My parents and I didn't have it easy, being recent immigrants from the Caribbean and all. A lot of people say 'black is black', but they don't know the conflicts between different black cultures. Since I spoke with a French accent during my early years in Boston, I got teased a lot by the African-American gals and guys at school. I was the weirdo who went to church every weekend, tucked my shirt in my pants while everyone went around sagging, and oh yeah, I liked school and didn't believe in smoking, drinking our cussing.
My parents, being typical Haitians, were strict, and didn't want me to hang out with the wrong crowd. School, church, and work, that's where I spent my time. I never went anywhere else because they wouldn't let me. They feared that I would end up on the wrong side of the law. In those days, I hated them for being so hard on me. My friends could do whatever and go wherever they wanted, while my parents turned me into a recluse. It really sucked, man.
Nowadays, I'm thankful for their hard work and shining example. I have seen what happened to a lot of the "cool" brothers I went to high school with. A lot of them are in jail, dead, or running from the mommas of brats they can't afford to take care of. After graduating from Dorchester High School, I had scholarship offers from schools like Boston College, Boston University and Tufts University, but I chose Northeastern University.
In 1996, at the age of eighteen, I started my freshman year at Northeastern University. While checking out an Intro to Engineering book at the library, I met the woman destined to change my life forever. There she was, the tall, lovely young Asian woman with the long black hair and sharp features who would smile frostily at the guys who would come into the campus library where she worked, just to check her out.
"Good morning, ma'am, I was wondering if I could check this one out," I said to the young woman working at the circulation desk, whose name tag read Chiyoko. She looked me up and down, which I pretty much expected. I was well aware that I stood out on the Northeastern University campus. I dressed well, spoke the English language without butchering it, and generally moved about with cautious confidence. Yeah, I was a stranger in a strange land.
Boston might call itself a liberal town, but in those days, you didn't see a lot of young black men at the city's elite colleges and universities. Only a sprinkling of us were allowed to attend Boston University, Boston College, the fabled Massachusetts Institute of Technology, Northeastern University and almighty Harvard. That's just the way things were.

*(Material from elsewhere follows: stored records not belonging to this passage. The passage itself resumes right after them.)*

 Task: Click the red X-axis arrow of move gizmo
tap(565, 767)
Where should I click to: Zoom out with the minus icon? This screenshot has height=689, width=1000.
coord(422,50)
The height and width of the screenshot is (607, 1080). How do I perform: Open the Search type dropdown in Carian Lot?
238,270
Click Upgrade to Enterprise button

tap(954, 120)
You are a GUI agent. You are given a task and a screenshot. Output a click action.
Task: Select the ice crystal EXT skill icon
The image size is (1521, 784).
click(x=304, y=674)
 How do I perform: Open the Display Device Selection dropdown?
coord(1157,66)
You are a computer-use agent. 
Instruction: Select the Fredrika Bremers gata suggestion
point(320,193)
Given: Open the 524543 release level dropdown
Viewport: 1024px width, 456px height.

"Well hello there," Chiyoko said, and I saw a glimmer of interest in her lovely brown eyes. I stand six feet three inches tall, with dark brown skin and curly black hair. I am built like a college football player, but I couldn't throw a ball to save my life. I've always been good with numbers, and I like working with my hands. I honestly can't tell you how often people have asked me if I was part of the lackluster Northeastern University football team. Yeah, welcome to my life.
"Going to borrow this one a lot, I'm afraid, they tell me that the professors barely use these expensive books they expect us to buy," I said pleasantly, and this time, Chiyoko actually smiled at me. My heart fluttered in my chest, and I felt nervous, but I decided to play it cool. I looked Chiyoko in the eye, and held her gaze.
"Smart choice, sir, I'm in law and believe me, I wish someone warned me our profs barely use the textbooks," Chiyoko replied, and then she laughed. I looked at her, taking in her lovely if understated appearance. Chiyoko stood five-foot-ten, which is tall for a woman, and she's a bit curvy, unlike the usually short and slender Asian ladies I saw walking around town.